For all the learning he undertook, it was through the music itself that he really related to the part. “A lot of my energy was going into the audio dimension of the film,” he said. “[Scott] wanted me to perform and strum the guitar, and I said, ‘I don’t do those things … are you sure?’” Cooper was firm. White accordingly recorded his own renditions of Springsteen’s songs. “I remember being in Nashville, at RCA [studio], in the vocal chamber, singing Nebraska, and gaining assurance … connecting deeply to Bruce, in a way,” he said. “When you’re going through a great script, your job is quite simple,” he said. “And when you’re reading Bruce’s lyrics, it’s the same. All the elements are right there.”
Springsteen also sent White a 1955 Gibson J-200 – the most similar he could find to the guitar used for Nebraska, and “just about the best guitar you can practice with,” White says. He commenced guitar lessons, via Zoom, with session player JD Simo. “Hey, I’m so excited to learn guitar with you,” White noted expressing on their first meeting. “We lack the time to learn the guitar,” Simo responded. “We have time to learn these five Bruce songs.”
Jeremy Allen White and Bruce Springsteen on the set of Deliver Me From Nowhere in 2024.
Springsteen’s own sentiments about the film were initially more straightforward. “I thought I’m 76 years old, I have few worries what the fuck I do any more,” he said. “Yeah, go ahead. At my age you take more risks, in your work and in your life in general.” It aided that Cooper was “a real blue-collar film-maker” making “the kind of film I would be interested in,” he said. “Not your conventional musical biopic, but more of a individual-centered narrative with music.”
As the project gathered pace, it maybe became stranger. Springsteen appeared on location often, saying sorry to White each time he made an appearance. “It’s has to be really strange with the guy’s silly presence standing there,” he said.

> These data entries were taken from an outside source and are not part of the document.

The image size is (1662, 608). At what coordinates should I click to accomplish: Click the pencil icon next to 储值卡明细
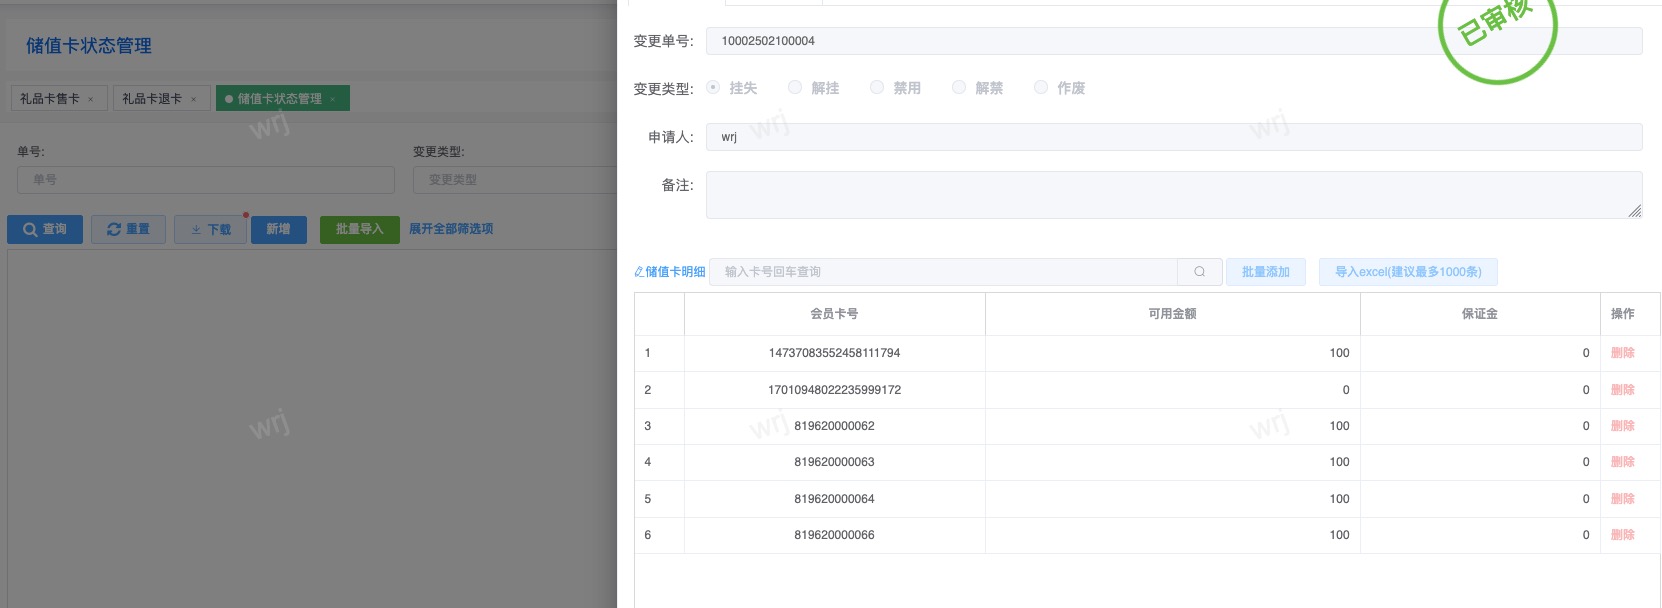point(639,272)
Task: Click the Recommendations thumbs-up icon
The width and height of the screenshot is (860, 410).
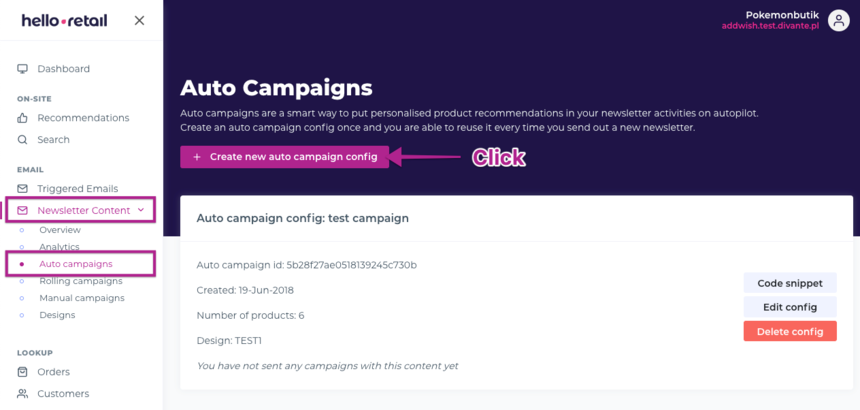Action: [23, 118]
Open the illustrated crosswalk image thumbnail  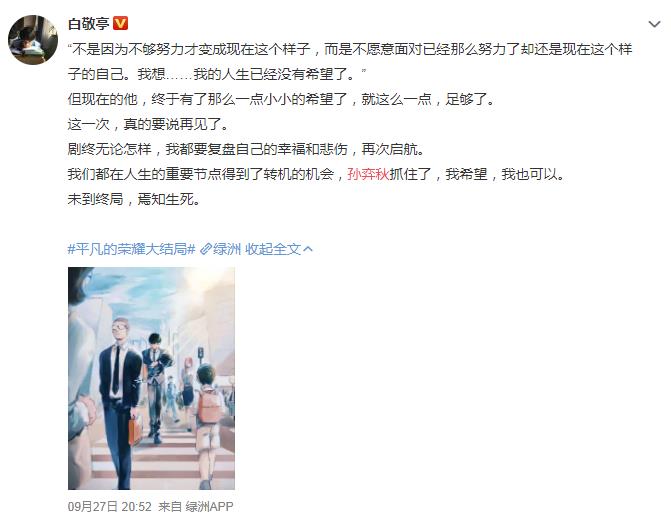151,378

But he enjoyed what he saw: “I’ve mentioned this previously, but I kept thinking ‘Damn, when did I get that good-looking?’” In the seat beside him, White wags his finger and expresses denial.
Springsteen had few doubts about White’s selection; he understood that the actor was ready to portray the most thoughtful time in his recording career. “I’d watched The Bear, and how the camera followed his inner world,” he said. “And if you see him in a film, it’s a common saying, but he’s a music icon.”
When he first saw White playing him, he was affected by the actor’s method. “His performance was entirely from the core personality, not just selecting traits and wearing them like clothes,” he said. “It’s a non-copycat performance, but in some way it strongly connects to my story and myself.” He viewed it as something akin to his own method to songwriting – to writing about people whose lives vary significantly from his own. “You have to locate the part of them that is part of you.”
More disconcerting was the way the film compelled him to reexamine hard phases in his own life. The recreation of his grandparents’ home in Freehold, New Jersey – a house he once described as “the finest and most tragic sanctuary I’ve ever known” was eerie; Springsteen explained how often he returned to the home in his dreams. “So, to be in that house again … it was truly wondrous, and extremely moving.”
Similarly, it was “a very powerful thing” to see Stephen Graham as his father – capturing his turbulent early years, when he endured unidentified mental health issues and drank heavily, and the sensitivity and kindness of his later years.
Springsteen recounted watching an early viewing in the attendance of his sister, who held his hand throughout. Just a year younger than her brother, “she recalled all details”. At the end, she looked at him and said: “Isn’t it amazing that we have that?”
There was an reflection, maybe, of the sensation Springsteen hopes to give his own audiences through his live shows. “You build an perfect realm for three hours,” he told the intimate audience before him last night. “It’s not a fantasy world. It’s a very credible world. It has all the joyful and painful parts of life … But ideally there’s an element of transcendence that my audience carries away. And ideally it lingers in their minds for as long as they need it.”